▶ _What you should do_: Using the data that follows, return exactly the lines from the one that contains "Open options menu for Merkel Putin video" through the one that contains "has height=1568, width=261.", ends included.

/---

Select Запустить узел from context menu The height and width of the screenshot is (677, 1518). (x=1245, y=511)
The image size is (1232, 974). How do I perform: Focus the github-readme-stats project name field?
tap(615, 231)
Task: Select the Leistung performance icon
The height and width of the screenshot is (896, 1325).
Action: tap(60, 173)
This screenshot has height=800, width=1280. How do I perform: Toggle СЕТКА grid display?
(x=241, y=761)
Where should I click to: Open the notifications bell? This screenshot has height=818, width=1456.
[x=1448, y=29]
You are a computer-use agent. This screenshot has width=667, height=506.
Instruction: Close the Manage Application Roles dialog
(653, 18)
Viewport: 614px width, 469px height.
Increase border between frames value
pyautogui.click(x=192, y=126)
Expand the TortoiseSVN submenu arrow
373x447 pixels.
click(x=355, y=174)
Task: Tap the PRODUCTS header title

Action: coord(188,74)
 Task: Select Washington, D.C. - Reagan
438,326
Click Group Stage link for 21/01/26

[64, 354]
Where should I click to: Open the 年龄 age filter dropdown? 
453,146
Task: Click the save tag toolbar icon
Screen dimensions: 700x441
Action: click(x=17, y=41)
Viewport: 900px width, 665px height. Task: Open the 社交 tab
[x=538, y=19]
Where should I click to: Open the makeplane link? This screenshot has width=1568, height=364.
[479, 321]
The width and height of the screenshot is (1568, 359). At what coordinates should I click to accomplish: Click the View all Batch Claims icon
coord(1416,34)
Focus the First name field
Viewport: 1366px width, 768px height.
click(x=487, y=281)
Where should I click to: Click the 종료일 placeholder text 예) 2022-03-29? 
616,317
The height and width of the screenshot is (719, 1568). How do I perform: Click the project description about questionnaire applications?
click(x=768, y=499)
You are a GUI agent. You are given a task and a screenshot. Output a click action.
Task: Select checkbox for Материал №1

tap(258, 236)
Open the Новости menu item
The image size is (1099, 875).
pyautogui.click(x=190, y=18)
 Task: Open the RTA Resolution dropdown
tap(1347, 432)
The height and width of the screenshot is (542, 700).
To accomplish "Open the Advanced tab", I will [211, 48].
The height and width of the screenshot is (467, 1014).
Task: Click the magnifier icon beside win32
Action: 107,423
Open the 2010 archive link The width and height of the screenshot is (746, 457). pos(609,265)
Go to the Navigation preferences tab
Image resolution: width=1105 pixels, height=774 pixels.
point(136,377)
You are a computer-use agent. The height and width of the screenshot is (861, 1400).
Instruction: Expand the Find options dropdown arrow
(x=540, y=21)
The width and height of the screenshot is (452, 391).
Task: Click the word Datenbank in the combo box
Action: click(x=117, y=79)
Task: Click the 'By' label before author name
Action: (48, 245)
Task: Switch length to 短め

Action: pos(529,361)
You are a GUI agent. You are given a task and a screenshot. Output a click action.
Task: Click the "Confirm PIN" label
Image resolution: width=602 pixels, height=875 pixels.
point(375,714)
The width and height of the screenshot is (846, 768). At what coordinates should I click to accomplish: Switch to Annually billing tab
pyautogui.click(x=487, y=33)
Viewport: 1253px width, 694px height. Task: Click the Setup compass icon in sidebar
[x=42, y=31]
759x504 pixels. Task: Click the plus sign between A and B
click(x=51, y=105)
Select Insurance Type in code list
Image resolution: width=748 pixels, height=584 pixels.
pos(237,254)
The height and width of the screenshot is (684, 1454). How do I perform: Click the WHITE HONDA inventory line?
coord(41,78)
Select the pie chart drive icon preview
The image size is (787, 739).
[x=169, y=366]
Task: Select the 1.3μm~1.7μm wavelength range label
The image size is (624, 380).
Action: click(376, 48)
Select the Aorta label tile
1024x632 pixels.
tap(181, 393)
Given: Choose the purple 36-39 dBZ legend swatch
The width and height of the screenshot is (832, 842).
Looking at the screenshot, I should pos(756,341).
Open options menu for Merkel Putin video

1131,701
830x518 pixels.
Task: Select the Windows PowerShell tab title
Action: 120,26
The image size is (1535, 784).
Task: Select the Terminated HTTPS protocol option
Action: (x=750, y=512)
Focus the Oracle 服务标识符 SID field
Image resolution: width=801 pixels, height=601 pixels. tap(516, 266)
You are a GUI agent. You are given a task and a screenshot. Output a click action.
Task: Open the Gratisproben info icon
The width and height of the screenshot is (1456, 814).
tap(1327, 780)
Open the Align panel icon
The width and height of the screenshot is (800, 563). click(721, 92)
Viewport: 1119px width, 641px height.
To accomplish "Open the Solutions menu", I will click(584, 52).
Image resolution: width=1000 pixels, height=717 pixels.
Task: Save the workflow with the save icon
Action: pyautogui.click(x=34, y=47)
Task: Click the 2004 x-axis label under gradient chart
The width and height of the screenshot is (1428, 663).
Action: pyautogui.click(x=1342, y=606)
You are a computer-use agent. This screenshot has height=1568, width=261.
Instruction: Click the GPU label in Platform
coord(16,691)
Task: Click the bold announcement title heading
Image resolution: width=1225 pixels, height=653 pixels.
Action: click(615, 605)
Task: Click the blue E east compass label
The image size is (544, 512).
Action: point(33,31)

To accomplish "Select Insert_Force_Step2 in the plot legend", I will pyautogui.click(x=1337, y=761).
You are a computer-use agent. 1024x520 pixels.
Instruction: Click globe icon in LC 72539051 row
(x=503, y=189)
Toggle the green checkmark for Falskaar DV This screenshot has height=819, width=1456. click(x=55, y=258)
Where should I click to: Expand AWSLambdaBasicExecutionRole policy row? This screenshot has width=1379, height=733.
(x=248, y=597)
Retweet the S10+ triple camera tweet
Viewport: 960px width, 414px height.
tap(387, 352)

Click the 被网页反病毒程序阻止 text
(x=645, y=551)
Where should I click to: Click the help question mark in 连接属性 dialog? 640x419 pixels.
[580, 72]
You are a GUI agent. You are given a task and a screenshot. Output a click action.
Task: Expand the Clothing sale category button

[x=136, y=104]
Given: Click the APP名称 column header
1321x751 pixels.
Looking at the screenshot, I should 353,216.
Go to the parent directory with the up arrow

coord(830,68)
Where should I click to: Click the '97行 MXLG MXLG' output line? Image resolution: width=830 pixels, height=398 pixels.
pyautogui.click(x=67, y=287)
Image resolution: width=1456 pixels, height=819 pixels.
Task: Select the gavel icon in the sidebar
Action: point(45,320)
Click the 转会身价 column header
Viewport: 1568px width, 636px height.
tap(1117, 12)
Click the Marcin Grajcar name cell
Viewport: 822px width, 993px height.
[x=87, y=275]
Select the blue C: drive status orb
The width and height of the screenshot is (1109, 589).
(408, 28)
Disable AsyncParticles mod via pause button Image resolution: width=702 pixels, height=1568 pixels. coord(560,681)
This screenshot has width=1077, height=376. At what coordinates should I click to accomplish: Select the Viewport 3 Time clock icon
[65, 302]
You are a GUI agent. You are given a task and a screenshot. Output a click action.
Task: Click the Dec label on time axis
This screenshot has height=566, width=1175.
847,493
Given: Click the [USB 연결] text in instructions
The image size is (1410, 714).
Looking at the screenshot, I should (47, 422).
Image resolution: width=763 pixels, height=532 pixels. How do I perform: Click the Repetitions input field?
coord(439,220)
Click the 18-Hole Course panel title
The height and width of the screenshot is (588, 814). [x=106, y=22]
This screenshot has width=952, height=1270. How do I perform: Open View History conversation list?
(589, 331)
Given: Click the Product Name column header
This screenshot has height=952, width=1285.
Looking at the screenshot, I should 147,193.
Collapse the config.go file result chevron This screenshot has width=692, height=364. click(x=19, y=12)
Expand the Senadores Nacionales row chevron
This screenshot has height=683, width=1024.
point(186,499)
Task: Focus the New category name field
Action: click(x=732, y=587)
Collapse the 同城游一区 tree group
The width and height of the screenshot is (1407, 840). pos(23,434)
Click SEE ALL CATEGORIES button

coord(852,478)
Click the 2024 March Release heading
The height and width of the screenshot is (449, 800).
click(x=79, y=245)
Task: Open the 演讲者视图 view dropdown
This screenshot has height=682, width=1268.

\---

▶ _Answer for this exercise_:
Open options menu for Merkel Putin video

1131,701
830x518 pixels.
Task: Select the Windows PowerShell tab title
Action: 120,26
The image size is (1535, 784).
Task: Select the Terminated HTTPS protocol option
Action: (x=750, y=512)
Focus the Oracle 服务标识符 SID field
Image resolution: width=801 pixels, height=601 pixels. tap(516, 266)
You are a GUI agent. You are given a task and a screenshot. Output a click action.
Task: Open the Gratisproben info icon
The width and height of the screenshot is (1456, 814).
tap(1327, 780)
Open the Align panel icon
The width and height of the screenshot is (800, 563). click(721, 92)
Viewport: 1119px width, 641px height.
To accomplish "Open the Solutions menu", I will click(584, 52).
Image resolution: width=1000 pixels, height=717 pixels.
Task: Save the workflow with the save icon
Action: pyautogui.click(x=34, y=47)
Task: Click the 2004 x-axis label under gradient chart
The width and height of the screenshot is (1428, 663).
Action: pyautogui.click(x=1342, y=606)
You are a computer-use agent. This screenshot has height=1568, width=261.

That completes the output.